____ 所给文本

给出一个长度为 n 的整数序列 A[1..n]，有三种操作： 
1 l r x :  把[l, r]区间的每个数都加上 x 
2 l r :  把[l, r]  区间每个 A[i]变为sqrt(a[i])的整数部分
3 l r :  求[l, r]  区间所有数的和 
其中 l 和 r 和 x 都代表一个整数 

输入

第一行一个 T，表示数据组数。 
对于每组数据 
Line1：两个数 n m，表示整数序列长度和操作数 
Line2：n 个数，表示 A[1..n] 
Line3…Line3+m-1：每行一个询问，对于第三种询问，请输出答案。 
对于每一种询问，先给出操作的编号，再给出相应的操作，编号与题目描述对应。 
数据约定： 
1<=T<=5 
n,m <= 100000 
1<= A[i], x<=100000 

输出

对于第三种询问，输出答案。每个答案占一行。 

样例输入

1
5 5
1 2 3 4 5
1 3 5 2
2 1 4
3 2 4
2 3 5
3 1 5

样例输出

5
6

提示

区间维护就好了，关于开方，开个几次就会不变了，此时就可以区间更新了。

首先，这个题，我的个乖乖，超时...这个题还有什么优化吗？

照着网上的搞了一天，还是超时，日后再研究吧，

线段树用数组会比结构体快吗...

先上一个网上的代码吧，

#include <bits/stdc++.h>
   
#define ll long long
const int maxn=1e5+10;
const int N=2e5+10;
using namespace std;
#define ls rt<<1
#define rs rt<<1|1
int n,m,k,t,a[maxn];
ll tag[maxn<<2],ma[maxn<<2],mi[maxn<<2],sum[maxn<<2];
const int BufferSize=1<<16;
char buffer[BufferSize],*head,*tail;
inline char Getchar() {
    if(head==tail) {
        int l=fread(buffer,1,BufferSize,stdin);
        tail=(head=buffer)+l;
    }
    return *head++;
}
inline int read() {
    int x=0,f=1;char c=Getchar();
    for(;!isdigit(c);c=Getchar()) if(c=='-') f=-1;
    for(;isdigit(c);c=Getchar()) x=x*10+c-'0';
    return x*f;
}
void pup(int l,int r,int rt)

________
____ 数据部分

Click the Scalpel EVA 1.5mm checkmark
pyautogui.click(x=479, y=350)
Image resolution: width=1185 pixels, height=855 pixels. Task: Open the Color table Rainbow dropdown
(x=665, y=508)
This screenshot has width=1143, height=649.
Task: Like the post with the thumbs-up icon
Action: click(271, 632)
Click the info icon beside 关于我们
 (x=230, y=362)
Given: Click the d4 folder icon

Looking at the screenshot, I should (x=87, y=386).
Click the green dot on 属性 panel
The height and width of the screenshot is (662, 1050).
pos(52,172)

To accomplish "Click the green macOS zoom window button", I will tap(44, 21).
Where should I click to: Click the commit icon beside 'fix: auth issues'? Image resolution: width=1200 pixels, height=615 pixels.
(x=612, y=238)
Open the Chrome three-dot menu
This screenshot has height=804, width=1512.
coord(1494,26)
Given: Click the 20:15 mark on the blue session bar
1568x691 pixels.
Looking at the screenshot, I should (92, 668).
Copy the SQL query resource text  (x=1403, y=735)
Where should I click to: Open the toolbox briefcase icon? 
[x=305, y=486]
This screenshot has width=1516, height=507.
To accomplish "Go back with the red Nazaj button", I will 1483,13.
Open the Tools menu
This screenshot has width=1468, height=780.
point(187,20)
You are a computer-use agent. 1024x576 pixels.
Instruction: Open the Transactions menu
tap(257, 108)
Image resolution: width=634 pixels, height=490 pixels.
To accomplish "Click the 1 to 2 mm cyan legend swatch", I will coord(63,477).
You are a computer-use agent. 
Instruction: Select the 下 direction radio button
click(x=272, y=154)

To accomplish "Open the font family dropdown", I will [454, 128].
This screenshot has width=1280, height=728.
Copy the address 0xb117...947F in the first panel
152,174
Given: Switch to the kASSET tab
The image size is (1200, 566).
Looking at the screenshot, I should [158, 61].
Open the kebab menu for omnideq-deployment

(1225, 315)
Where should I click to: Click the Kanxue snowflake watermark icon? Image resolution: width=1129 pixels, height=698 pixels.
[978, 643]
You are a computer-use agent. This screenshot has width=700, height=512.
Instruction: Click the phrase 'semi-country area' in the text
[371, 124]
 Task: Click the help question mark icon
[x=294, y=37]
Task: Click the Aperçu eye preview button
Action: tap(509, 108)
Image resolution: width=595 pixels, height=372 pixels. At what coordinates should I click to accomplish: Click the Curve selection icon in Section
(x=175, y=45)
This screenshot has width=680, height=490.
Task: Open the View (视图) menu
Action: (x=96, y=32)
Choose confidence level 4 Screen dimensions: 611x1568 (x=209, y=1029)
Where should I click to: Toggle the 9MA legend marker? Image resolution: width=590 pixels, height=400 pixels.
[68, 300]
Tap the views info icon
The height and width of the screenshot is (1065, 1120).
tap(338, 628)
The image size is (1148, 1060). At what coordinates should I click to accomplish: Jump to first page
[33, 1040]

________

__待完成任务__: 把所给文本中以含有“第一行一个 T，表示数据组数。”的词句开头、到“对于第三种询问，输出答案。每个答案占一行。”结束的部分重新写出，并将其中的“询问”一律替换为“查询”。 这些记录是另外的材料，与所给文本彼此独立。

__练习答复__:
第一行一个 T，表示数据组数。 
对于每组数据 
Line1：两个数 n m，表示整数序列长度和操作数 
Line2：n 个数，表示 A[1..n] 
Line3…Line3+m-1：每行一个查询，对于第三种查询，请输出答案。 
对于每一种查询，先给出操作的编号，再给出相应的操作，编号与题目描述对应。 
数据约定： 
1<=T<=5 
n,m <= 100000 
1<= A[i], x<=100000 

输出

对于第三种查询，输出答案。每个答案占一行。